In a more complex, dual income, fast-paced world, and in a world where no-fault divorce means that either party may choose to terminate “until death do us part” by simply swearing that the parties have not gotten along for at least six months, persons planning to marry, or their parents, or business partners have more frequently begun to delicately approach the subject of preparing a prenuptial agreement.

New York Law provides a weighty framework to determine the division of spoils at the time of marital breakup, together with maintenance (alimony) and address other vital matters such as custody and access to children and providing for their support, college education, and other needs.  Just as one who fails to write a Will must rely upon New York State’s imagination as to what would have been provided in that Will by way of property distribution, the divorcing couple will have imposed upon it a dissolution plan crafted by the State of New York, unless they do something to control their own destiny in the event of divorce.

Domestic Relations Law Section 236 (C) invites and encourages persons to make their own deal except in the area of child custody or the support of yet unborn children. Plans may be made with respect to future maintenance, unless one of the parties were to be at risk for becoming a “public charge”, and the couple can address how to treat assets both owned before the marriage and accumulated during the marriage.

Even couples who have no prenuptial agreement are entitled to protect those assets that they held prior to saying “I do”.  Increases in value (called appreciation) however, become marital property.  But often, in the course of living a married life, people make routine choices that will be deemed to have evidenced an intent to share the separate property, by placing a spouse’s name on a deed or joint bank account for example, (called transmutation) or by mixing marital property (post marriage paychecks for example) in an account that had previously been deemed pre-marital (called commingling).

In the absence of a prenuptial agreement, inheritance monies, gifts from third parties to one of the partners, as well as the fruits of negligence case settlements, all remain the separate property of the individual and are not considered marital property.  But the same rules set forth above apply here as well.  Therefore an inheritance check placed in the joint account, a negligence settlement invested in a jointly held marital residence, or a gift similarly commingled, would become marital property for purposes of distribution on divorce.

Virtually everything else accrued during the marriage will be “on the table” in the event of a divorce, and will in most instances be split 50% to each party without regard to who “earned” the money or asset and certainly without regard to who was “at fault” in triggering the divorce.

At the same time that equitable distribution is determined, a court will decide whether or not maintenance is payable from one spouse to the other.  That decision will be driven by determining if there exists a disparity between the two parties’ incomes at the time the divorce action is commenced, coupled with the length of the marriage.  The first factor will determine the amount of maintenance to be paid, if any, and the second will be to determine for how long that maintenance should be paid.
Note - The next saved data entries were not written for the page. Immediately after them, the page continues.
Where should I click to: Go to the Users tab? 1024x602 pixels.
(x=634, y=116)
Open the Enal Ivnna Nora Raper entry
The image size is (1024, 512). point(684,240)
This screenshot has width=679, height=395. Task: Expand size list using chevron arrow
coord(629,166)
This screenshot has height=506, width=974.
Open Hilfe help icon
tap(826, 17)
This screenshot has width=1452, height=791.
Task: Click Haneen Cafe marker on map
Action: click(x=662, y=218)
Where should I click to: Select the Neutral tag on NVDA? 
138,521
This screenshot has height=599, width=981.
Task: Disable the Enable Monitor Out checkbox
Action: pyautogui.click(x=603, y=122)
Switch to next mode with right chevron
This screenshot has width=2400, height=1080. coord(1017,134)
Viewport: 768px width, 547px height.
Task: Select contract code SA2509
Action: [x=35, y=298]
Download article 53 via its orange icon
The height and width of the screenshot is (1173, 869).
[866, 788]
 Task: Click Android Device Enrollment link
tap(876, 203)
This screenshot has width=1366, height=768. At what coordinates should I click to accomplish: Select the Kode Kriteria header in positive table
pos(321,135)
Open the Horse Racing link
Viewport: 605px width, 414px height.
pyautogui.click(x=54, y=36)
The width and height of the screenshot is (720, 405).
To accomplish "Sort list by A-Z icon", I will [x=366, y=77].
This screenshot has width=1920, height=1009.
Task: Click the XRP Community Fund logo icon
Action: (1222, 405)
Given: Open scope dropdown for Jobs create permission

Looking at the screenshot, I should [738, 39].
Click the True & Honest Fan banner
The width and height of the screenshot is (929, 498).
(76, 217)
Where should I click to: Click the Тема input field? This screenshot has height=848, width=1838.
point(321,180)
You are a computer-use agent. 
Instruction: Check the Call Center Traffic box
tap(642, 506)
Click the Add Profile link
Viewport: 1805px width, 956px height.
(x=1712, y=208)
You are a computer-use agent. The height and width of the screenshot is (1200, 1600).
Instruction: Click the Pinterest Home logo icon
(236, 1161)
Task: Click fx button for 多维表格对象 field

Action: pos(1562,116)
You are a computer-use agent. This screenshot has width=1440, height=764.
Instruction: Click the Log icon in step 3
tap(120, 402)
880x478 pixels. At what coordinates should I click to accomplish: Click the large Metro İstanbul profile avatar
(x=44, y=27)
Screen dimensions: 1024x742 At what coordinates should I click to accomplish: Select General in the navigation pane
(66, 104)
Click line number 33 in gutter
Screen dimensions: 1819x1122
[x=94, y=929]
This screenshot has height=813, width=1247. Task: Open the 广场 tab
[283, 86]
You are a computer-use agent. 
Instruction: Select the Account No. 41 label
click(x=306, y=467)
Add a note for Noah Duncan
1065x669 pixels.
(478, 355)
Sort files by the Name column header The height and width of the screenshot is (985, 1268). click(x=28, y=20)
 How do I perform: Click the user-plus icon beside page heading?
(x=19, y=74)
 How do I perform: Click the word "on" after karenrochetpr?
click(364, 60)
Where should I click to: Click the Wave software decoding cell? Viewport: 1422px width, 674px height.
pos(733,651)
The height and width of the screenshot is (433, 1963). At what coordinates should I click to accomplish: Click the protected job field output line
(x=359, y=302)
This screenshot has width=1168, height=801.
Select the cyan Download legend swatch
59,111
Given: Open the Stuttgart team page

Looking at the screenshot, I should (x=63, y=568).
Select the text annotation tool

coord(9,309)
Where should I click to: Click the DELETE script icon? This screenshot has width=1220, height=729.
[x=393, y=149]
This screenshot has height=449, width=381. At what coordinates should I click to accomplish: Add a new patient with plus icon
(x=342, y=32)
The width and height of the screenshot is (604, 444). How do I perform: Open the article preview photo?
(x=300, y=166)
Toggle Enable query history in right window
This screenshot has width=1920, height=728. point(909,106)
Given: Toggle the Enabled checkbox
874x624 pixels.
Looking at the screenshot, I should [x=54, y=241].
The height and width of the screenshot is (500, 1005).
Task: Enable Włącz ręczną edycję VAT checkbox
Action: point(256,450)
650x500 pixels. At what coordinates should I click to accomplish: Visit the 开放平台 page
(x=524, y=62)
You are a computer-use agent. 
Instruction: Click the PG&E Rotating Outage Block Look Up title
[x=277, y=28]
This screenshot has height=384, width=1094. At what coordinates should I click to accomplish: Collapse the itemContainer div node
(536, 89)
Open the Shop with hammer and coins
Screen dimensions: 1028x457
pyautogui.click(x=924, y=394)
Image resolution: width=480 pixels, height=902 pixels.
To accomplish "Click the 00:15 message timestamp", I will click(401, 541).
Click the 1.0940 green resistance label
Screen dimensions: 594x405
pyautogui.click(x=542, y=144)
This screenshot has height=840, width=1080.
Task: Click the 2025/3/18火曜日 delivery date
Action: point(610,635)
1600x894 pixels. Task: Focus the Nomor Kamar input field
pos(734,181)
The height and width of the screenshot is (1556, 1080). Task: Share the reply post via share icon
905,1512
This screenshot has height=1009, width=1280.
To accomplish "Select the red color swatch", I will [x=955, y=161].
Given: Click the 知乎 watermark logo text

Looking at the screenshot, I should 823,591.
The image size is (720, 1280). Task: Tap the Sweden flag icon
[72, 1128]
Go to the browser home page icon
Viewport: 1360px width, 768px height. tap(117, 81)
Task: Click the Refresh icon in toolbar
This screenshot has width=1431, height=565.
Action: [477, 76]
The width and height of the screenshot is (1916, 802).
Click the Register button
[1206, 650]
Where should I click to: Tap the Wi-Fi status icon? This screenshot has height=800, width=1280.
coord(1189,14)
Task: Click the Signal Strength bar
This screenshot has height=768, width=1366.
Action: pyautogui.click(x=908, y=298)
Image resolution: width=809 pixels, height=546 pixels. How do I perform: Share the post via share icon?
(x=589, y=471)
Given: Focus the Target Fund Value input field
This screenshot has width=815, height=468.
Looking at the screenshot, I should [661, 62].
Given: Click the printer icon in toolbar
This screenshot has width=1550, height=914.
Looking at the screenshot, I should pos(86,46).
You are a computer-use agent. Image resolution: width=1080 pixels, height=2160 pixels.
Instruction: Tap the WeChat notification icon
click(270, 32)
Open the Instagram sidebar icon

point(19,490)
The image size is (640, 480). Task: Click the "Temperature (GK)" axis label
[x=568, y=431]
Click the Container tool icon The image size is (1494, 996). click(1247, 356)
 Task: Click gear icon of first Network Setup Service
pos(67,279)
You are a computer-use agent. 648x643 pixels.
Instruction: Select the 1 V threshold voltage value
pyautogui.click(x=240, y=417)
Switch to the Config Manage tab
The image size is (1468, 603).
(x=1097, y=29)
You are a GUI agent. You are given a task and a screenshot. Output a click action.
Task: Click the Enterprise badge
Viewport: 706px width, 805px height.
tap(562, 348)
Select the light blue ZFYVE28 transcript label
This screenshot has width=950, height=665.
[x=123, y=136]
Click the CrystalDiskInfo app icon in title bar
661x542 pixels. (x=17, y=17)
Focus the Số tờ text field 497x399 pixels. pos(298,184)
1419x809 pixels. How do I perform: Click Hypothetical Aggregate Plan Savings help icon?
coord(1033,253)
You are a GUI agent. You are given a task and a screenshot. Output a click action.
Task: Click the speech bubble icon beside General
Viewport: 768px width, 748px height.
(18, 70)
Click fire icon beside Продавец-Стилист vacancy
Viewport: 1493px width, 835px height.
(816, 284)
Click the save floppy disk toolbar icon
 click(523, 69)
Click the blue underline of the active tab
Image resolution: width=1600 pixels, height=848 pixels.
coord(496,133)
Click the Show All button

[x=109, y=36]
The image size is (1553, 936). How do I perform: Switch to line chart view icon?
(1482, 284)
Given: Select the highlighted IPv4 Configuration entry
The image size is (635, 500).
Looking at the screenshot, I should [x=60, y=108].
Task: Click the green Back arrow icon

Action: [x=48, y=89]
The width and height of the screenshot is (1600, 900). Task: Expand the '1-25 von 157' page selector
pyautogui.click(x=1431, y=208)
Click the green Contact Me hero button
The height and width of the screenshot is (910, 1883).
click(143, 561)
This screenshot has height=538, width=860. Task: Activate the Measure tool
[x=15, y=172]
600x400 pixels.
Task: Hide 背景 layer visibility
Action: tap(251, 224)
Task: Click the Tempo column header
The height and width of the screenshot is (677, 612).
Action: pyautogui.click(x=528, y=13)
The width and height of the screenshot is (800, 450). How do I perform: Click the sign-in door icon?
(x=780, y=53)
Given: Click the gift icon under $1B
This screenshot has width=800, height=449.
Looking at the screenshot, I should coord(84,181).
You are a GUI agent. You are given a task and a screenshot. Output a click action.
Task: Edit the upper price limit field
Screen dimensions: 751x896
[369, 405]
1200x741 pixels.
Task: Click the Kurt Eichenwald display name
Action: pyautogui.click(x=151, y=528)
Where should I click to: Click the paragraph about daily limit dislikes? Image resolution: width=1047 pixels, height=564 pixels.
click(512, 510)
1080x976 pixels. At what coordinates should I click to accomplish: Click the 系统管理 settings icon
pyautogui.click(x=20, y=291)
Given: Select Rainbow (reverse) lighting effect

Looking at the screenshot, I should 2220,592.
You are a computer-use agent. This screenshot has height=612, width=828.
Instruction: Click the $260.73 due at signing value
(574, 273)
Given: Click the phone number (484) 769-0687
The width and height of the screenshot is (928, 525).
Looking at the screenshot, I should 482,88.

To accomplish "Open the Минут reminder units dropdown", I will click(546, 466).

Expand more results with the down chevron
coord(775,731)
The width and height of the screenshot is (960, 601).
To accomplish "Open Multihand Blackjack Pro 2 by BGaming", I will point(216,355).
In 2010, the New York State Legislature provided some guidance through the creation of a Temporary Maintenance Statute, the object of which was to advise the court as to maintenance obligations during the divorcing process only. But they then failed to ever provide more direction to the courts or litigants as to what maintenance should be paid after the divorce has been finalized.  Local courts have sought to fill the void through a rule of thumb that applies a “1/4 to 1/3″ rule, in combination with the calculations yielded through using the calculations set out in the Temporary Maintenance Statute as if it were anticipated to be the calculator for a post-divorce maintenance award.

Recent proposed legislation would have expanded both the amount of maintenance paid and would also have greatly increased the term for which maintenance was payable.  That legislation died in committee, but certainly, over time, some rules regarding amount and term will make its way to the Governor’s desk, and once law, its terms may thrill some and shock many.